The Faces, The Complete Faces: 1971-1973: Man, we’re rolling out a lot of complete-album sets this week, aren’t we? This one might be the smallest of the bunch, but it’s easily as impressive – and contains material that’s at least as influential – as the other two sets we’ve spoken of. For all the flack that Rod Stewart’s gotten over the years, there are at least four reasons to cut him some slack, and these are them: First Step (1970), Long Player (1971), A Nod Is as Good as a Wink…to a Blind Horse (1971), and Ooh La La (1973). The camaraderie between Stewart, Ronnie Lane, Ronnie Wood, Ian McLagan, and Kenney Jones is about as good as early ‘70s rock got, and if you haven’t had the opportunity to experience it in all its glory, then we envy you the opportunity to pick up this set and bask in it for the first time.

Digitally remastered

When Steve Marriott left the Small Faces in 1969, the three remaining members brought in guitarist Ron Wood and lead singer Rod Stewart to complete the lineup and changed their name to the Faces, which was only appropriate since the group now only slightly resembled the mod-pop group of the past. Instead, the Faces were a rough, sloppy rock & roll band, able to pound out a rocker like "Had Me a Real Good Time," a blues ballad like "Tell Everyone," or a folk number like "Richmond" all in one album. Stewart, already becoming a star in his own right, let himself go wild with the Faces, tearing through covers and originals with abandon. While his voice didn't have the power of Stewart, bassist Ronnie Lane's songs were equally as impressive and eclectic. Wood's rhythm guitar had a warm, fat tone that was as influential and driving as Keith Richards' style.

Notorious for their hard-partying, boozy tours and ragged concerts, the Faces lived the rock & roll lifestyle to the extreme. When Stewart's solo career became more successful than the Faces, the band slowly became subservient to his personality; after their final studio album, Ooh La La, in 1973, Lane left the band. After a tour in 1974, the band called it quits. Wood joined the Rolling Stones, drummer Kenny Jones eventually became part of the Who, and keyboardist Ian McLagan became a sought-after supporting musician; Stewart became a superstar, although he never matched the simple charm of the Faces.

While they were together, the Faces never sold that many records and were never considered as important as the Stones, yet their music has proven extremely influential over the years. Many punk rockers in the late '70s learned how to play their instruments by listening to Faces records; in the '80s and '90s, guitar rock bands from the Replacements to the Black Crowes took their cue from the Faces as much as the Stones. Their reckless, loose, and joyous spirit stayed alive in much of the best rock & roll of the subsequent decades.

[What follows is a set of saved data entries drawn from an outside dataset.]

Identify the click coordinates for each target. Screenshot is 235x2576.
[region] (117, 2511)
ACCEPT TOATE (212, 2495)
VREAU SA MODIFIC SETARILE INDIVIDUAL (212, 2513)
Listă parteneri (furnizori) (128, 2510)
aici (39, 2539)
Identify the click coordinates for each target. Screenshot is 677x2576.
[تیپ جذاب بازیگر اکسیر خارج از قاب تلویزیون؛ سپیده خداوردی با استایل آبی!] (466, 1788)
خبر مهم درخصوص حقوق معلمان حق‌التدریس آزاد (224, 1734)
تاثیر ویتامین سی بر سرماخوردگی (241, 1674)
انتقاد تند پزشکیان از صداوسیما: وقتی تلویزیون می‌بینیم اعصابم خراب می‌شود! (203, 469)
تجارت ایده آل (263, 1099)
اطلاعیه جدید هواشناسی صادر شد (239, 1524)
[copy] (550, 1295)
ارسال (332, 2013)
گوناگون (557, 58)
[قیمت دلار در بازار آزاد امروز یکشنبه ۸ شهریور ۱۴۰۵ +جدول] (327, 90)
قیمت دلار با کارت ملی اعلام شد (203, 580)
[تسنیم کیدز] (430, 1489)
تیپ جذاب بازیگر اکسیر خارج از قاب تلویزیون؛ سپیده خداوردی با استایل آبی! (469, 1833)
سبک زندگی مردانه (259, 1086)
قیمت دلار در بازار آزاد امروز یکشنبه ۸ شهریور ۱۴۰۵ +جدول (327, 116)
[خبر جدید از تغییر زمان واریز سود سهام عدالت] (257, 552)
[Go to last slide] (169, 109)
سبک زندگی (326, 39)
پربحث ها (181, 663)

Lane was diganosed with multiple sclerosis in the 1970s but continued to work. He relocated to Austin, Texas in the 1980s and worked until the disease claimed his life in 1997.

MacLagan also relocated to Austin, where he became an integral part of the city's vibrant music scene. In addition to leading his own group, the Bump Band, he collaborated with musicians—well known and obscure—in recording sessions and on the stage. He suffered a stroke on December 2, 2014, and passed away a day later.